TASK PROMPT:
Lines from the one containing "Click the PS" through the final line of the data, restated word for word and free of pictures, make up the whole answer.

(EXTRACTED ENTRIES begins)

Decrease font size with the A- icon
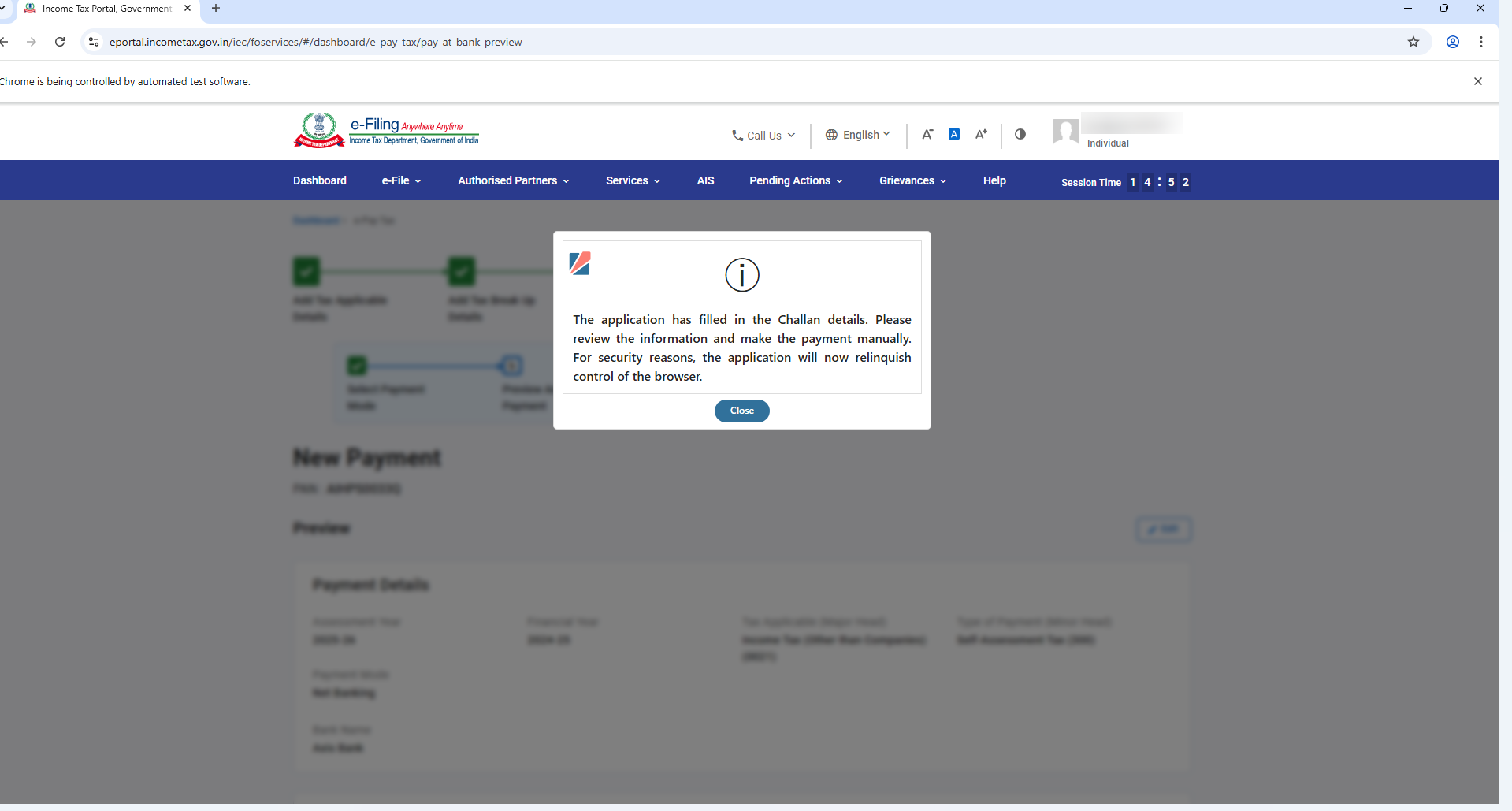Viewport: 1512px width, 811px height. point(927,134)
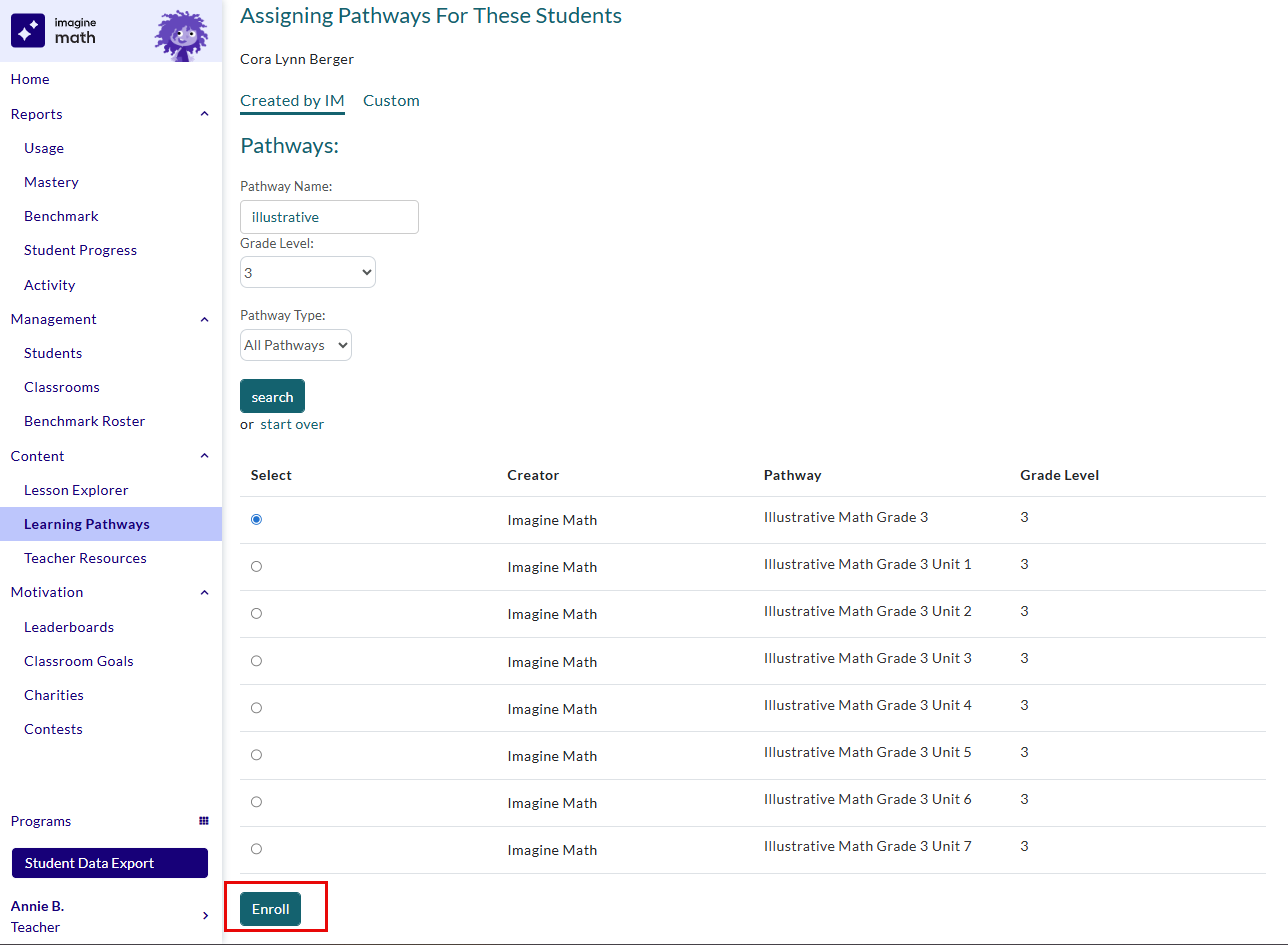Choose Illustrative Math Grade 3 Unit 4 radio
Viewport: 1288px width, 945px height.
257,708
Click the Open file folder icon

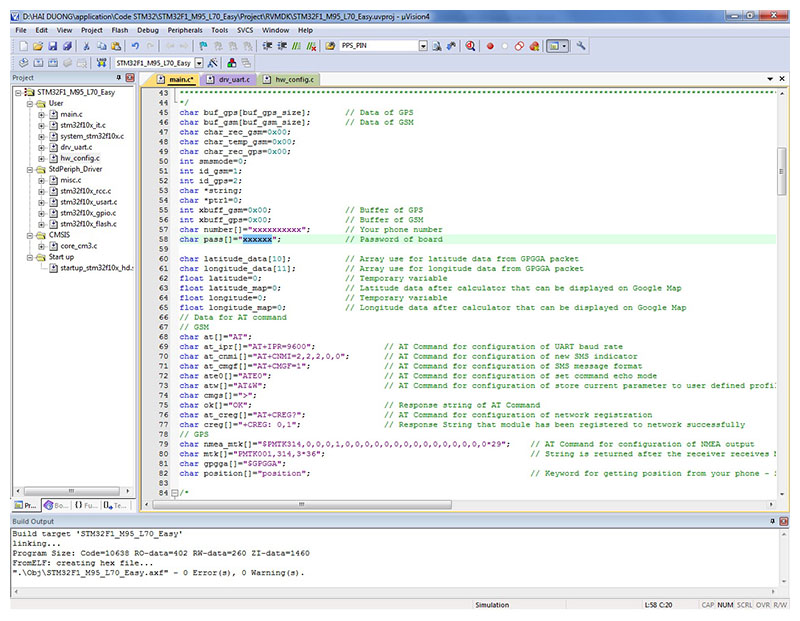[x=38, y=46]
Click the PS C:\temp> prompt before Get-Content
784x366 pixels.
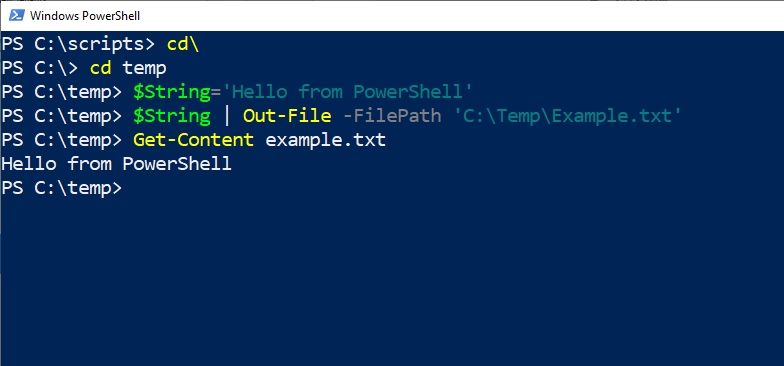point(62,140)
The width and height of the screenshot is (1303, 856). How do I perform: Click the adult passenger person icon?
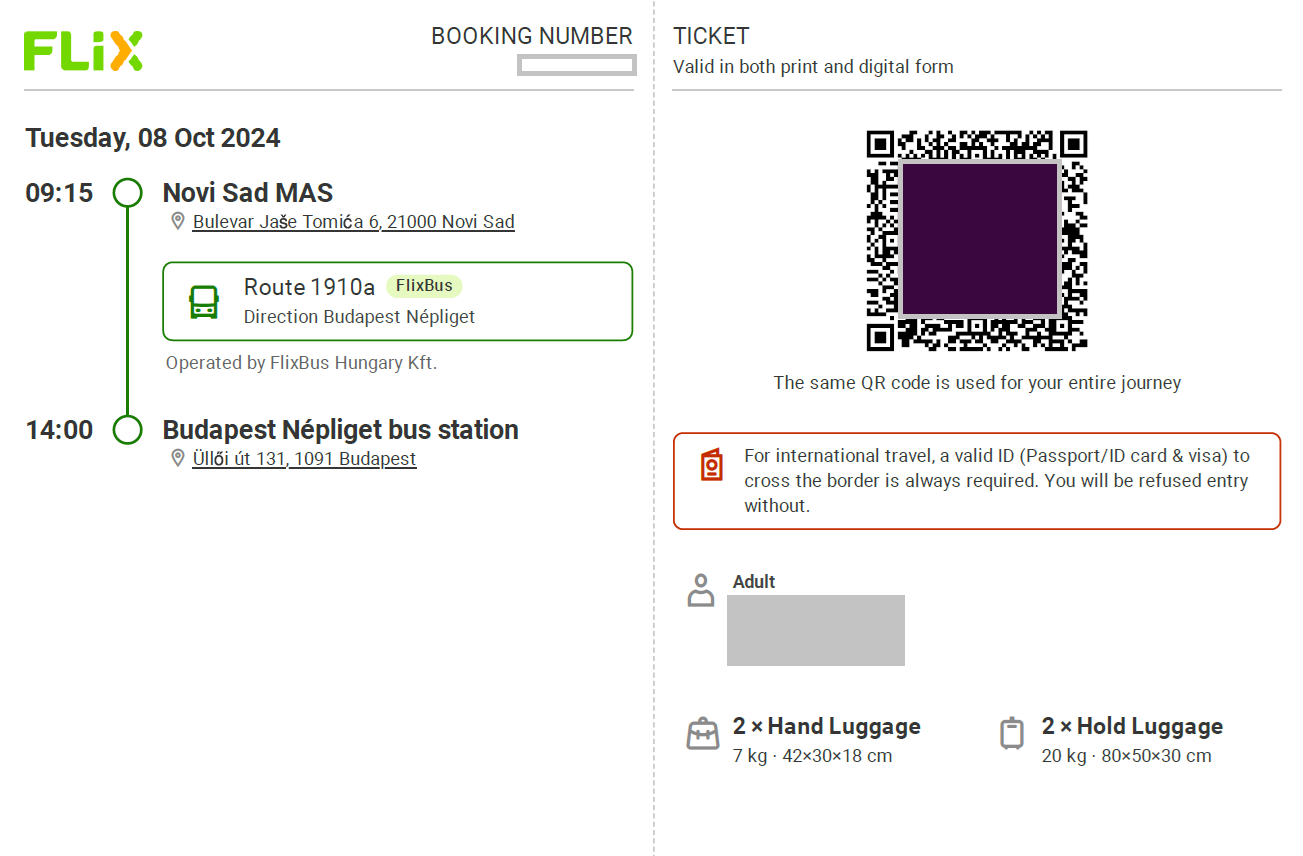click(701, 590)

(EXTRACTED ENTRIES ends)

SOLUTION TO THIS TASK:
Click the PS C:\temp> prompt before Get-Content
784x366 pixels.
point(62,140)
The width and height of the screenshot is (1303, 856). How do I perform: Click the adult passenger person icon?
click(701, 590)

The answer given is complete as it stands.